Pending approval by the City Council, Richmond appears poised to build a road from South Second Street to Tredegar Street with an open-bottom culvert to preserve the possibility of passage along the historic James River and Kanawha Canal.

The Richmond Planning Commission on Tuesday approved a final design for the estimated $1.3 million Second Street Connector despite concerns that the culvert may be too small to allow boats to pass if water flow could someday be restored to the canal.

"The purpose of the canal is to float boats. If we're going to float boats on this canal, they've got to be able to pass this constriction," said Jack Pearsall, who is trying to reignite interest in restoring a functional canal system stretching from Great Shiplock Park to Maymont.

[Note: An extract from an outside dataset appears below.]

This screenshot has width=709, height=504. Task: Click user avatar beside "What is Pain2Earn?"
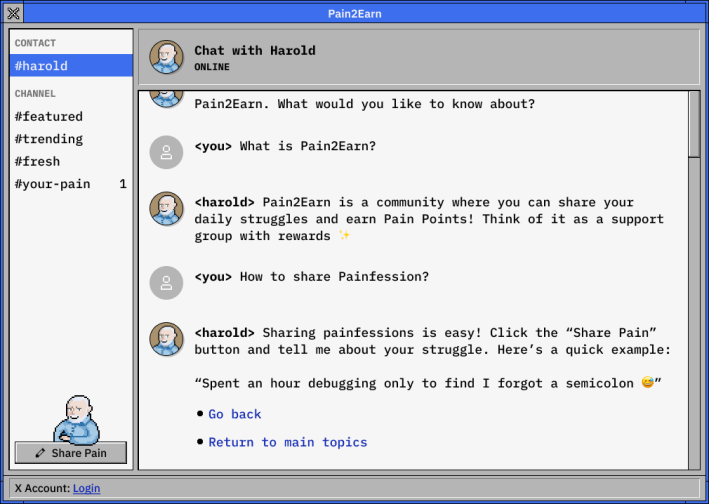[x=166, y=152]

Pearsall, who served on a Historic Richmond Foundation committee that studied the idea more than 20 years ago, estimated that the culvert would be about 12 feet high with only about 6 feet of clearance if water flow were restored. That means typical canal boats wouldn't be able to pass, he said.

Jeannie Welliver, a project manager for the city's Department of Economic and Community Development, said the culvert has been designed to preserve the integrity of the canal bed, not to ensure that boats could pass. She assumed a water level of 4 feet, which would leave 8 feet of clearance, if flows could be returned to the James River and Kanawha Canal as they are on the nearby Haxall Canal, which is at a lower elevation.

The Second Street Connector is designed to provide additional access to the riverfront as well as to Dominion Resources Inc.'s corporate headquarters on Tredegar. The city is jointly funding the project with Dominion on land being donated by NewMarket Corp.

NewMarket also is proposing to donate adjoining land to Venture Richmond, which organizes events to promote downtown, for a park and possible amphitheater. A proposed agreement for the project is expected to be introduced to the City Council in the first quarter of 2012, Welliver said.

If approved, the road could open before the Richmond Folk Festival is held along the city's riverfront in October. If that schedule is too aggressive, construction would occur in time to open the road before the festival in 2013, Welliver said.